Published November 28, 2020
In this file photo, Iranian President Hassan Rouhani speaks at a news conference on the sidelines of the United Nations General Assembly in New York. — Reuters
In this file photo, Iranian President Hassan Rouhani speaks at a news conference on the sidelines of the United Nations General Assembly in New York. — Reuters

Iran’s president on Saturday accused Israel of killing a prominent Iranian scientist long suspected by the West of masterminding a secret nuclear bomb programme, state TV reported.

Iran’s clerical and military rulers have threatened revenge for Friday’s killing of Mohsen Fakhrizadeh, who Iranian media said died in hospital after assassins gunned him down in his car near Tehran.

“Once again, the evil hands of global arrogance were stained with the blood of the mercenary usurper Zionist regime,” a term for Israel, President Hassan Rouhani said in a statement, according to state TV.

“The assassination of martyr Fakhrizadeh shows our enemies’ despair and the depth of their hatred [...] His martyrdom will not slow down our achievements.”
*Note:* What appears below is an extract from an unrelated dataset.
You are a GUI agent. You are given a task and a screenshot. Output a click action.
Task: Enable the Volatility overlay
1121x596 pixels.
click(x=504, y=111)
Fakhrizadeh had long been suspected by Western, Israeli and Iranian exile foes of the Islamic Republic to have masterminded what they said was a covert atomic bomb programme. Iran has long denied seeking to weaponise nuclear energy.

He was believed to have headed what the UN nuclear watchdog and US intelligence services believe was a coordinated nuclear weapons programme in Iran, which the Islamic republic said it shelved in 2003.

He has the rare distinction of being the only Iranian scientist named in the International Atomic Energy Agency’s 2015 “final assessment” of open questions about Iran’s nuclear programme and whether it was aimed at developing a nuclear bomb.

The IAEA’s report said that he oversaw activities “in support of a possible military dimension to (Iran’s) nuclear programme” within the so-called AMAD Plan.

The death of Fakhrizadeh could provoke confrontation between Iran and its foes in the last weeks of Donald Trump’s United States presidency while complicating any effort by President-elect Joe Biden to revive the detente of Barack Obama’s presidency.